月を見つめる隆平。
静けさの中で響くのは波の音と震えた隆平の声。



「窮屈やった…ずっと…。お金で買えるものなら何でも手に入ってもほんまに欲しいものは何1つ手に入らひん。」

   

隆平に集まる視線。
その視線から目をそむけるかのよに月だけを見つめる。


「友達も恋人も…僕には…僕には選ぶ権利さえないねん…。親の決めた友達に結婚相手。このままこの道を歩くのかと思うと…どうにかなってしまうんやないかって。」
   

拳を握り締める隆平。


「この家に生まれたからの運命やって。何万人の人々の命が僕にはかかってるんやから仕方ないんやって。そう思いこもうとしてん。やけど出来なくて…僕には出来なくて…。気がついたらあの船に乗ってた…。」
   

腕で顔を隠す隆平。
キラリと光る涙。



「僕等もう友達やろう?」
   


隆平に微笑みかける博貴。


「そうや。

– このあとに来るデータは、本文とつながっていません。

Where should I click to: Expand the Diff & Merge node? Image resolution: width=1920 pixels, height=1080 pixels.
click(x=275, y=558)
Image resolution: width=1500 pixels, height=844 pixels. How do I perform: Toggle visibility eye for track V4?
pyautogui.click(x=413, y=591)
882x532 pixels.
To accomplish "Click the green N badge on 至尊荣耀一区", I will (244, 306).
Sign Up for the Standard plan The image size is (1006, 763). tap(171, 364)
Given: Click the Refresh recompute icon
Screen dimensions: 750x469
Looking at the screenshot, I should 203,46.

友達や。」

隆平の後に続きすばる。


「同じ時を過ごしてんねん。あの船で出会ってこうして一緒に生活してるんやから。」


「友達じゃないなんて言わせひんで。」
   

そして亮に忠義、次々と声をかける。



「あ…ありがとう。」
   


涙で濡れた顔で微笑む隆平。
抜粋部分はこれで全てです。